I am working with a staff of 5 people who are really devoted and who love their work and who love those children as their own children.

Our staff is really committed to their work and I want to thank the sponsors who support the paying of the home staff. This is because if there is no staff the home cannot run. Thank you very much for your support. At present our workers are earning £40 a month each.

As most of you know, from the year 2000 the Maua Street and Destitute Children’s Home, because of your support, has grown from nothing to a big home, and because of your support we now have 2 dormitories, one for boys and another for girls, a dining hall, a kitchen, 3 latrines (toilets), 3 bathrooms and an office; and the children have clean piped water, light from solar panels and they have mosquito nets to prevent them from getting malaria.

On the Exit Programme, I am deeply thinking on how these children can be self-reliant going out of the home.
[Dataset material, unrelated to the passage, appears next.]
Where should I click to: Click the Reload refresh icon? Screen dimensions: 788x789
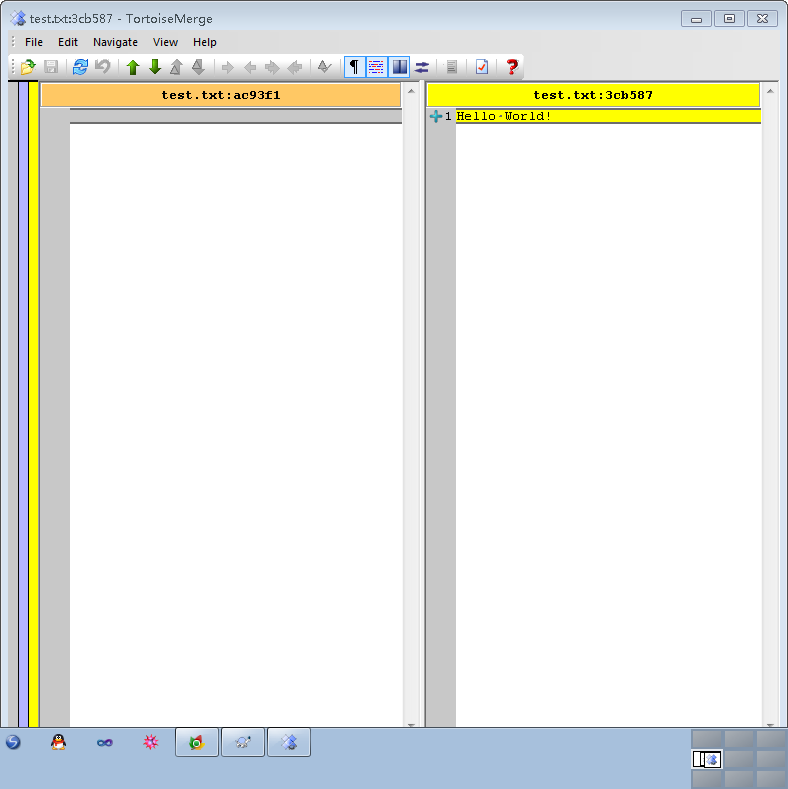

This is because I feel good if they go out of the home with some training skills like carpentry, tailoring, shoe-making or hairdressing for their future sustainability and self-reliance.

According to our law, a child is somebody who is under 18 years, unless he/she is in Primary education. This means that in January 2011 we shall have 13 vacant beds in the home. This is because 9 children will either join Secondary or Polytechnic. I will have to find their relatives or good people who will keep these children there until they complete their Secondary or Polytechnic education; but still we shall have to buy them food and clothes and pay all their school needs. That means now in January 2011 we shall be able to rescue another 13 children from the street. In Maua town there are about 100 street children and they always come to seek help from me but I cannot give it. I always feel kind to them because they are dirty, hungry and with no clothes. Girls in the streets practice child prostitution and often they are raped at night. The life in the streets at night is horrible.

To conclude, I once again want to thank the trustees, the sponsors, our supporters and well-wishers for sacrificing their precious time to attend this garden party today, despite your busy schedules of work. I would also like to thank Gill and Martin for accepting me to have this meeting in their home and lastly but not least, I would like to thank Miriam and Charles for organizing this garden party for us today.

In general I say a very big thank you to you all. I will be going back to Kenya on Thursday 30th September. If you have any questions now, please feel free to ask me and I will be very pleased to answer you.